### [WORK ORDER A]
In the lab automation article below, reproduce everything from "Jeremy Smith, MS, BSN, MLS(ASCP)CM, an" down to "October 19, 2022.".
### [WORK ORDER B]
Answer the following questions using the lab automation article below, not the data that follow it.
(i) How many samples does the Automated Core Laboratory now process per month?
(ii) In which city was the Oracle Cerner Health Conference held?
(iii) Who is the supervisor of the Automated Core Lab?

New automation installed in the Automated Core Lab increases ARUP’s testing capacity, provides better turnaround times, reduces risk of human error, and improves staff satisfaction.
During the last decade, sample volumes in ARUP’s Automated Core Laboratory have nearly doubled. Now, the lab processes more than 300,000 samples per month. To meet the increased demand, ARUP’s team has implemented an almost total automation system this year that will centrifuge samples, remove caps, deliver samples to the correct instruments, run ordered tests, perform on-board dilutions, and sort samples for storage, all without human intervention.
Jeremy Smith, MS, BSN, MLS(ASCP)CM, an ARUP medical laboratory scientist, Dhwani Patel, MS, MLS(ASCP), supervisor of the Automated Core Lab, and Janalee Renshaw, MT(ASCP), IT clinical systems architect, all played key roles in implementing this automation. They presented on their success at the Oracle Cerner Health Conference held in Kansas City, Missouri, on Wednesday, October 19, 2022.
Smith, Patel, and Renshaw answered questions about what it takes to implement automation at this scale and how it benefits laboratory staff, physicians, and their patients.

### [INFORMATION]
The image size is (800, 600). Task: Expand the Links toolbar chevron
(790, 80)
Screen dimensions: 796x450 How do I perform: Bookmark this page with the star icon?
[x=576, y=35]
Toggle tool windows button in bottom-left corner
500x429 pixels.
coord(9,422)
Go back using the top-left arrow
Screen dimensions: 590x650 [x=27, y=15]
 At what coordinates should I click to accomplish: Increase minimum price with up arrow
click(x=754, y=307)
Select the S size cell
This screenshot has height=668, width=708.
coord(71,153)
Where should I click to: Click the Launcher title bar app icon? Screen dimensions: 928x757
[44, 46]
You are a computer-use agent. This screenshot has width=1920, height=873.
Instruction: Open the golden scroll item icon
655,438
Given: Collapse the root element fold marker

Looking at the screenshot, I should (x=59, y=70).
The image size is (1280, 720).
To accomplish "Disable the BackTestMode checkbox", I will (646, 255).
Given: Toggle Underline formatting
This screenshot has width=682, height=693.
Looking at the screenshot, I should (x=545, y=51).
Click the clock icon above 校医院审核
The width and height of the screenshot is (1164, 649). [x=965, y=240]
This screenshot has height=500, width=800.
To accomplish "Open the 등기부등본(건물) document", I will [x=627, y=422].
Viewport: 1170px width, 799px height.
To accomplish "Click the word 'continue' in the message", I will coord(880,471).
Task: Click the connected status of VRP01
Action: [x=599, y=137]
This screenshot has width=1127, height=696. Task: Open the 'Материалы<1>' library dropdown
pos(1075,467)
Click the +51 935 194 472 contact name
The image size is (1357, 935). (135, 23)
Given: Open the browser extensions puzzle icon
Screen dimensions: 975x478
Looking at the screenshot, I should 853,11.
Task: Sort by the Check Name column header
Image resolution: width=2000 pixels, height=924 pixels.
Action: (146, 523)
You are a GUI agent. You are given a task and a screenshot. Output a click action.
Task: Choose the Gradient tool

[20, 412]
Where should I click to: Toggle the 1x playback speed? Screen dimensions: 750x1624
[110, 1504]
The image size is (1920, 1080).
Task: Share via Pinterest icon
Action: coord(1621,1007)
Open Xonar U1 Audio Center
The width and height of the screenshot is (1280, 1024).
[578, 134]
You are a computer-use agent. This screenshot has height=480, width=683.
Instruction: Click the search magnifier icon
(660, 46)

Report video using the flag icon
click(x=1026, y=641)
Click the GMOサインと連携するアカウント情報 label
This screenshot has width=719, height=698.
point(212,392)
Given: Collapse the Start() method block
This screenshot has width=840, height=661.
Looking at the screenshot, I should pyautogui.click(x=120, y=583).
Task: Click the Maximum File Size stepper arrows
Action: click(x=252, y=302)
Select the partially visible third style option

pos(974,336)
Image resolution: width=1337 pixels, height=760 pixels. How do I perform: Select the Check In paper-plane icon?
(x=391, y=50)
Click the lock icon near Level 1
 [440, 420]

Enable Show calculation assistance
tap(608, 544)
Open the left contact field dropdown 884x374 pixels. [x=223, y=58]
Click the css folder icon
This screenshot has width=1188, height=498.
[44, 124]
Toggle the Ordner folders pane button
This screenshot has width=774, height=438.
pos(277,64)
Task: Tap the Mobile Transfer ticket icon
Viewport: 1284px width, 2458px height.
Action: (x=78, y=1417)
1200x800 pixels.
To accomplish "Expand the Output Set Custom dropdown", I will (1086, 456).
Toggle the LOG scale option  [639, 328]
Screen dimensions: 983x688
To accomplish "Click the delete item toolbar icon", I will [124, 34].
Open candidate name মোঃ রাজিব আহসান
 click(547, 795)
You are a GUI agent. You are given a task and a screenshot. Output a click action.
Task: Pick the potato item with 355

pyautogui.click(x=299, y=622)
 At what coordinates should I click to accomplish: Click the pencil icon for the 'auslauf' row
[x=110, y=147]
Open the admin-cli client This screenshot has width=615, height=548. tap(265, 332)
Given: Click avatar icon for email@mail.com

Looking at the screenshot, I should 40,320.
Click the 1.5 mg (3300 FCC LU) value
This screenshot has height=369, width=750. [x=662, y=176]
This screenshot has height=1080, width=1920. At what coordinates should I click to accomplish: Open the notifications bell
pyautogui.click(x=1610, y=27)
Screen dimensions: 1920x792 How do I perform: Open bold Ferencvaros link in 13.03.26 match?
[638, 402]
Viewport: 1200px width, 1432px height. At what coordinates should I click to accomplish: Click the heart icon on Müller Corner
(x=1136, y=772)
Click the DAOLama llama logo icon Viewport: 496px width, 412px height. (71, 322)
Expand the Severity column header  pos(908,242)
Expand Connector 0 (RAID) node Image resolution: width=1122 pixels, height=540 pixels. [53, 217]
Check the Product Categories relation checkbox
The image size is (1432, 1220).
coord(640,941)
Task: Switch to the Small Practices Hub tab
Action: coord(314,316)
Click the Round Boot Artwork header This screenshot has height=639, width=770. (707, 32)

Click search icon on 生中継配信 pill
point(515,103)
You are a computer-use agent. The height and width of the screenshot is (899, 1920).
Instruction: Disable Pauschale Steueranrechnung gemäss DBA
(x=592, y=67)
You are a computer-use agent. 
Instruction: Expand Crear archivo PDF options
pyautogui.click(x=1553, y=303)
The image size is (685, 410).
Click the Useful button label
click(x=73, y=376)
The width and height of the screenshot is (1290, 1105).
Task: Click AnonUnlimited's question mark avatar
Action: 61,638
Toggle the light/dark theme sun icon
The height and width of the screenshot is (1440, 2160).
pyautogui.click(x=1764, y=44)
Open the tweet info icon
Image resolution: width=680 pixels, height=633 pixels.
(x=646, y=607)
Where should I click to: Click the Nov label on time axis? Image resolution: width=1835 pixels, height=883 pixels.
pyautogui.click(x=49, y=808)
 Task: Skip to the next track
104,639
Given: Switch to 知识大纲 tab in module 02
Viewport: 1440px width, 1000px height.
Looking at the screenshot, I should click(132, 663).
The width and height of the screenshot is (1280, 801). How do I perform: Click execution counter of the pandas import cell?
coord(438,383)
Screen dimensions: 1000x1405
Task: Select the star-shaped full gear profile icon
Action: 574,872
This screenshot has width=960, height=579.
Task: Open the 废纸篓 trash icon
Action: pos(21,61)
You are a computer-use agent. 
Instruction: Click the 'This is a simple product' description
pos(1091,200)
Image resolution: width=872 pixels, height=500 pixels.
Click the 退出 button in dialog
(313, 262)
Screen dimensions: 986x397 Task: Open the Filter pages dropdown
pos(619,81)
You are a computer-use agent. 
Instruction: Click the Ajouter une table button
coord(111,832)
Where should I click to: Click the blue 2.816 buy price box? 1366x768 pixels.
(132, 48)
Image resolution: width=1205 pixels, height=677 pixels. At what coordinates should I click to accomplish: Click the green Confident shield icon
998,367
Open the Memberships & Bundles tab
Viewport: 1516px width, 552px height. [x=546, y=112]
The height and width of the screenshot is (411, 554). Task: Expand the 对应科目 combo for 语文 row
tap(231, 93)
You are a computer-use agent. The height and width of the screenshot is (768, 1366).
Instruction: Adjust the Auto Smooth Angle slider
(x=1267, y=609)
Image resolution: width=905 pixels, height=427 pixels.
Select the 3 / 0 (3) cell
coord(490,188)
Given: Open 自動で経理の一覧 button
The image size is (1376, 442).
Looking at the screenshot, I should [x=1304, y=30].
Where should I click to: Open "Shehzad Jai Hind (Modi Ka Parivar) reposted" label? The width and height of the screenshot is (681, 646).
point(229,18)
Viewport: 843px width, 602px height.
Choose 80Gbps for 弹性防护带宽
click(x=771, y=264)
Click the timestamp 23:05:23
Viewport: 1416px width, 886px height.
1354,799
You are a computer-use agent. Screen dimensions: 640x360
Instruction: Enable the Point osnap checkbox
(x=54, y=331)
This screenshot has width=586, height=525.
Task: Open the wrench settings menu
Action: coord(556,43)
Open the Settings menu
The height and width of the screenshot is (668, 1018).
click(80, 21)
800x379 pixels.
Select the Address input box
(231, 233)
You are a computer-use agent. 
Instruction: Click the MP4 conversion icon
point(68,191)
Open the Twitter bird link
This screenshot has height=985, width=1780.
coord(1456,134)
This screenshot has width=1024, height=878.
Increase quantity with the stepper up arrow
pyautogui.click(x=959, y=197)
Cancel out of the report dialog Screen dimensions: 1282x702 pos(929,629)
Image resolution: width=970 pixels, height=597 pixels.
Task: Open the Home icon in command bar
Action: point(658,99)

### [TASK RESPONSE A]
Jeremy Smith, MS, BSN, MLS(ASCP)CM, an ARUP medical laboratory scientist, Dhwani Patel, MS, MLS(ASCP), supervisor of the Automated Core Lab, and Janalee Renshaw, MT(ASCP), IT clinical systems architect, all played key roles in implementing this automation. They presented on their success at the Oracle Cerner Health Conference held in Kansas City, Missouri, on Wednesday, October 19, 2022.

### [TASK RESPONSE B]
(i) More than 300,000 samples per month.
(ii) Kansas City, Missouri.
(iii) Dhwani Patel.